Шум уличной толпы несколько отрезвил меня, и я вспомнила, что звана на обед к родственникам, которые праздновали именины моего двоюродного брата, Михаила Николаевича Сниткина. Я зашла в булочную (тогда кондитерских было мало) купить именинный пирог. Душа моя была полна восторгом, все казались добрыми и милыми, и всем мне хотелось сказать что-нибудь приятное. Я не удержалась и заметила немецкой барышне, продававшей пирог:
— Какой у вас чудесный цвет лица и как вы мило причесаны!
У родственников я застала много гостей, но моей матери не было, хотя она обещала приехать к обеду.

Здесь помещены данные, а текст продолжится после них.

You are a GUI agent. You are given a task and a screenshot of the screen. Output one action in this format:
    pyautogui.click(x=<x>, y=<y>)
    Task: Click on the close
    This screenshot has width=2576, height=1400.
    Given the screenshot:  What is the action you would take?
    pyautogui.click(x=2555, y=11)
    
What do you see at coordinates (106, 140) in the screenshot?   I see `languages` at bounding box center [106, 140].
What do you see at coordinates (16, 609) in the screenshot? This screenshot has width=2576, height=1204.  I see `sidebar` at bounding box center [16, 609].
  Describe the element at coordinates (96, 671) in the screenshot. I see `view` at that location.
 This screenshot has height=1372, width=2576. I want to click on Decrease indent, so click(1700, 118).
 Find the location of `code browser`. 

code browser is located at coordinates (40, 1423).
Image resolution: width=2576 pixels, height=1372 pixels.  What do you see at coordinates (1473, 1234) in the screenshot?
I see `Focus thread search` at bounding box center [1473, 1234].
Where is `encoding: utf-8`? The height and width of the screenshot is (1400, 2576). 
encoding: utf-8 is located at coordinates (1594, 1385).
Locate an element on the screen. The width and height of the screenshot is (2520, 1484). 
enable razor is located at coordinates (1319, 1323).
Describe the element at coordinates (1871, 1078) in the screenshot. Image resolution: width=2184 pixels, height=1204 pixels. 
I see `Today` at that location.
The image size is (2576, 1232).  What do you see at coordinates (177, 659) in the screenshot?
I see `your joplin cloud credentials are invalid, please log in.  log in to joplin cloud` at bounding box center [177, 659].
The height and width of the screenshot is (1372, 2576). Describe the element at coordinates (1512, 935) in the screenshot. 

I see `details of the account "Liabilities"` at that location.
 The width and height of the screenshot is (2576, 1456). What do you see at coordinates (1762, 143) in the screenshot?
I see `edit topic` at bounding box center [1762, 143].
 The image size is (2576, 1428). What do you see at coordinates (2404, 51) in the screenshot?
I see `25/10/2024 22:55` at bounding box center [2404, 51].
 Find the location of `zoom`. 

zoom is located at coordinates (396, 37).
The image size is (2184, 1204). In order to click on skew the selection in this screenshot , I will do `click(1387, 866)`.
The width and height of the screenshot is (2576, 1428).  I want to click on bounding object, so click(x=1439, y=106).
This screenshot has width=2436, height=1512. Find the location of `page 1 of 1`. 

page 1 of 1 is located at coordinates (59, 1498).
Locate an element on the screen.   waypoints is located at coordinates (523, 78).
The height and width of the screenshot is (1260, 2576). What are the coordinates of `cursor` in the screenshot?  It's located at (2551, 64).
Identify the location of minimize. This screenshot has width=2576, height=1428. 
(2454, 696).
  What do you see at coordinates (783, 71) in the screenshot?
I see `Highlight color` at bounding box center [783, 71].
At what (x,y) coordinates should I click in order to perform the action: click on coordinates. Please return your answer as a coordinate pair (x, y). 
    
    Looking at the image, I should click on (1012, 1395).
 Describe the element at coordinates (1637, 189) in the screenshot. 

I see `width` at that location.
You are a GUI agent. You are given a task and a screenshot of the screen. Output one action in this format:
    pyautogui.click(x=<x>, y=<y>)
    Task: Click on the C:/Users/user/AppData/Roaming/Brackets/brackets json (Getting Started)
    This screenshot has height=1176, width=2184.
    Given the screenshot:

Меня это огорчило: мне так хотелось поскорее сообщить ей мою радость.
За обедом было весело, но я вела себя очень странно: то всему смеялась, то задумывалась и не слышала, что мне говорили; то отвечала невпопад и одного господина даже назвала Федором Михайловичем. Надо мною стали шутить, я отговаривалась жестокой мигренью.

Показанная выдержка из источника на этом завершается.